Wrt how to demonstrate wide review, this is left open-ended: one possibility is of course to publish as a W3C Working Draft and take the spec through the REC track. However, other methods are possible. For changes under this incremental process, the Director will need to actively evaluate on a case-by-case basis until workable best practices that genuinely satisfy the requirements are established. (In no case should development of new features in an unannounced pull request with review by a handful of implementers, company-internal people, and/or WG members but no solicitation of input or involvement by the wider community be acceptable.)

Recommendations allowing Class 4 changes should be required to label themselves as such (since sometimes organizations want standards that don't allow such changes, so specs that don't intend to allow them should be able to guarantee that).
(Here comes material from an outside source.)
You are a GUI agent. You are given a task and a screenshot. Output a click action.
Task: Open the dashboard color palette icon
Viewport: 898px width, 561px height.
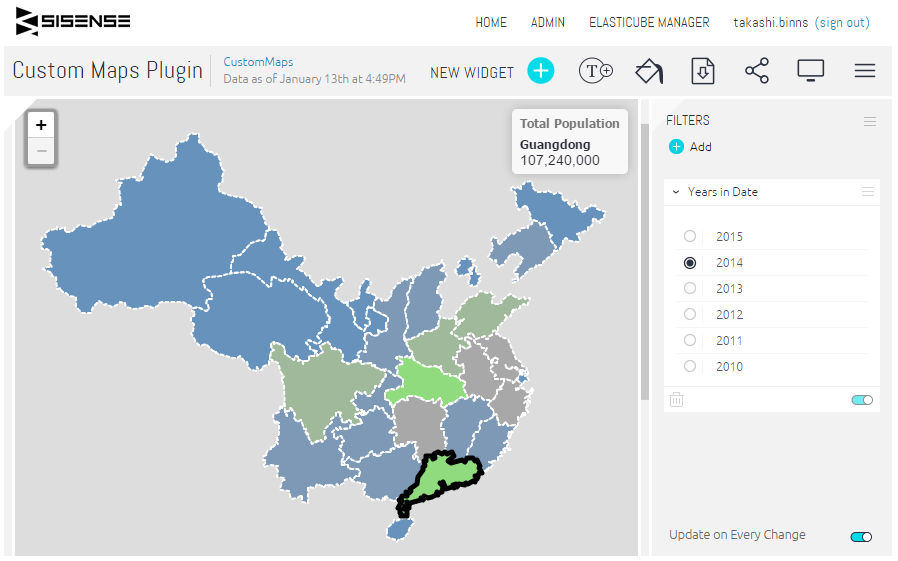click(649, 71)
The choice of whether to allow Class 4 changes should be, by default, at the discretion of the WG and up for review by the AC as part of the normal spec review processes, but can also be enforced for by a WG Charter if the AC so desires.

Registries

There has been extensive discussion on the need for easily-updatable Registries at W3C. It has been concluded that this problem should be separately solved from the issue of maintaining standards, since their requirements are somewhat different.

Proposal

  • Registries are developed through the normal standards track, and are published on /TR just like other technical reports, other than the changes detailed below.
  • Registries define an extensible/updatable table of items. They can be standalone or inlined into another standard. A single REC-track document can contain multiple Registries (i.e. zero or more).
  • The document or section defining the registry must
    • state that it defines a Registry per the W3C Process
    • define the scope and purpose of the registry
    • define the fields of its table of items
    • define the method and criteria by which changes are proposed and incorporated
  • The rules, format, and scope of the registry are all subject to normal REC-track reviews, and changes to the registry other than adding/removing/updating entries in the registry (such as changes to its updating rules) go through the normal REC-track change process.
  • However, adding/removing/updating entries in the registry can be done through a lightweight process identical to how we handle editorial changes: by simply republishing the document with those changes, subject to WG approval (which can be blanket approval for changes meeting certain criteria).
  • Also, adding/removing/updating entries in the registry must trigger some kind of notification system. (Which could be done by e.g. adding per-spec RSS feeds to /TR infrastructure, which would be useful for other specs as well.)

See Proposed Process Edits for Registries

Benefits of this Proposal

  • Re-uses existing processes for development and review of specifications.
  • Re-uses existing publication machinery.
  • Addresses all archiving concerns wrt stability of URIs across time and provision of historical data.
  • Solves issues around finding (since the registry is hosted in a standardized location by W3C) and referencing (since there are both dated URLs and latest URLs)
  • Does not overly-constrain the presentation of registries, since the spec editors can decide how they are formatted in the HTML and also post data files in however many convenient formats they want together with the publication.

Note: The one thing /TR is not good at is doing interesting queries against a large registry of values, but the types of queries one might want to do will vary by the registry so that is better handled by external services (which could be informatively linked from the /TR report) than by creating some new standardized service.